Thegn Ladefoged, professor de arqueologia da Universidade de Auckland, na Nova Zelândia, que realizou um estudo semelhante publicado em fevereiro de 2013 e que resultou na maior estimativa populacional, disse que a pesquisa mais recente fornece “novos insights sobre a capacidade da antiga Rapa Nui e possível população estimativas.”
“A análise de dados infravermelhos de ondas curtas de alta resolução recém-adquiridos detectou remotamente que a área total de jardinagem rochosa era 5 a 20 vezes menor do que as estimativas anteriores”, disse Ladefoged por e-mail. “Este foi o resultado da integração de novos dados de sensoriamento remoto, dados não disponíveis quando fizemos nosso estudo original.” Ele não estava envolvido na nova pesquisa.
“Concordo com os autores que não ocorreu um ecocídio pré-colonial em Rapa Nui e que a população não sofreu um colapso.” O ecocídio seria a destruição total do meio ambiente.
No entanto, Christopher Stevenson, professor de antropologia da Escola de Estudos Mundiais da Universidade da Virgínia, disse que a metodologia utilizada pela máquina estava “longe de ser clara e ainda não foi bem avaliada”.
“Os autores se esforçam para dizer o quão melhor sua abordagem é do que trabalhos anteriores, sem realmente demonstrar como eles lidam com as complexidades do conjunto de dados”, disse Stevenson por e-mail.
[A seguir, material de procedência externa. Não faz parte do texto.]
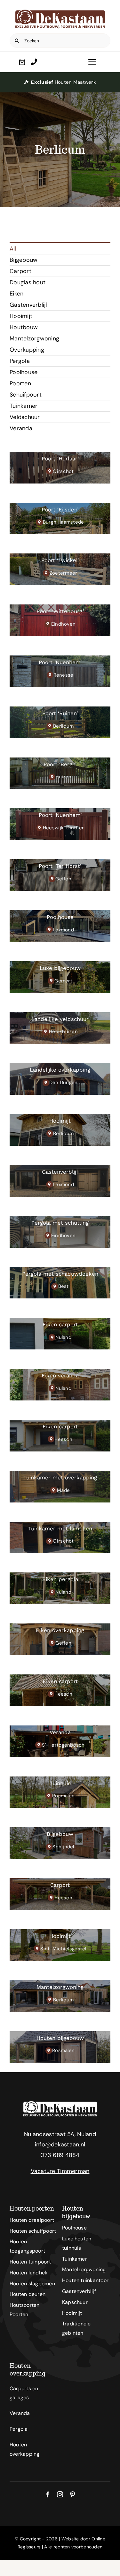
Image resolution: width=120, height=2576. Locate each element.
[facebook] (47, 2494)
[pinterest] (72, 2494)
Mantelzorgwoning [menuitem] (34, 338)
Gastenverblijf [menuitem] (29, 305)
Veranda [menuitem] (21, 428)
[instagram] (60, 2494)
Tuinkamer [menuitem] (23, 406)
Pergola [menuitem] (20, 361)
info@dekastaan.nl (60, 2144)
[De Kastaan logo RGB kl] (60, 12)
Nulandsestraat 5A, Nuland (60, 2134)
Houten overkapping (27, 2369)
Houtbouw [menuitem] (24, 327)
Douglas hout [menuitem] (27, 282)
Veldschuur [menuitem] (25, 417)
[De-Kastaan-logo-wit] (60, 2104)
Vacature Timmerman (60, 2171)
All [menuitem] (13, 248)
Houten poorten (32, 2208)
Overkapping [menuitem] (27, 350)
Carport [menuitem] (20, 271)
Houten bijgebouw (76, 2212)
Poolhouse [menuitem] (23, 372)
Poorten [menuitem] (20, 383)
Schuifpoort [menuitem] (26, 394)
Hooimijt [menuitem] (21, 316)
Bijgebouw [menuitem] (23, 260)
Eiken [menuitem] (16, 293)
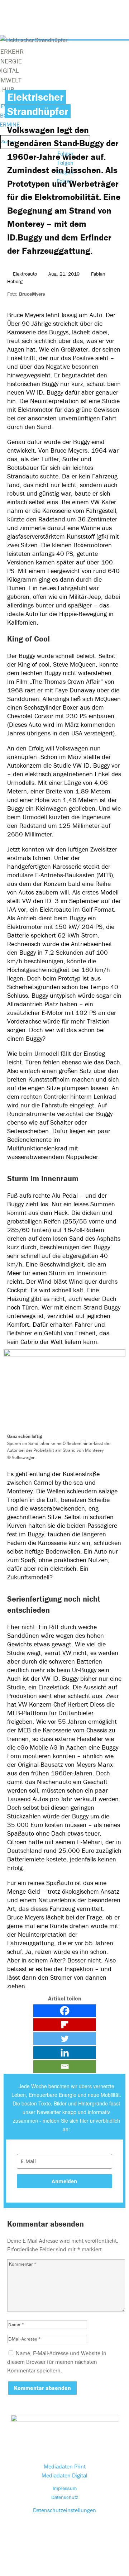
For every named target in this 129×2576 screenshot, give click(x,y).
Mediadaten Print (65, 2466)
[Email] (64, 2066)
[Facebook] (64, 2010)
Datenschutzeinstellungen (64, 2510)
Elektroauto (25, 274)
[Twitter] (64, 2038)
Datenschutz (64, 2497)
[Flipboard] (64, 2024)
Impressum (65, 2488)
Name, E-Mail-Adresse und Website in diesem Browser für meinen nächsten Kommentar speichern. (56, 2362)
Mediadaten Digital (64, 2475)
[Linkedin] (64, 2052)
A ideia de que a ilha já foi o lar de uma população de vários milhares de pessoas deriva do pressuposto de que seria necessário um grande número de habitantes para construir e mover as 800 enormes estátuas de pedra, conhecidas como Moai, erguidas em toda a ilha.
No entanto, um estudo de janeiro de 2022 sugeriu que pode não ter exigido tanta força muscular como se pensava anteriormente. Além do mais, embora inicialmente se pensasse que os habitantes da ilha cortavam árvores para mover as cabeças esculpidas, um estudo de janeiro de 2017 sugeriu que a vegetação nativa das palmeiras era queimada para tornar o solo mais fértil.
“Em última análise, não temos provas de que milhares e milhares de pessoas viviam lá. Na verdade, quando os europeus entram em contacto pela primeira vez com o povo de Rapa Nui, apenas relatam ter visto talvez 3.000 ou 4.000 pessoas e relatam que as pessoas estavam de bom humor”, disse Davis.
“E o verdadeiro colapso populacional acontece depois disso, provavelmente devido à exposição à doença.”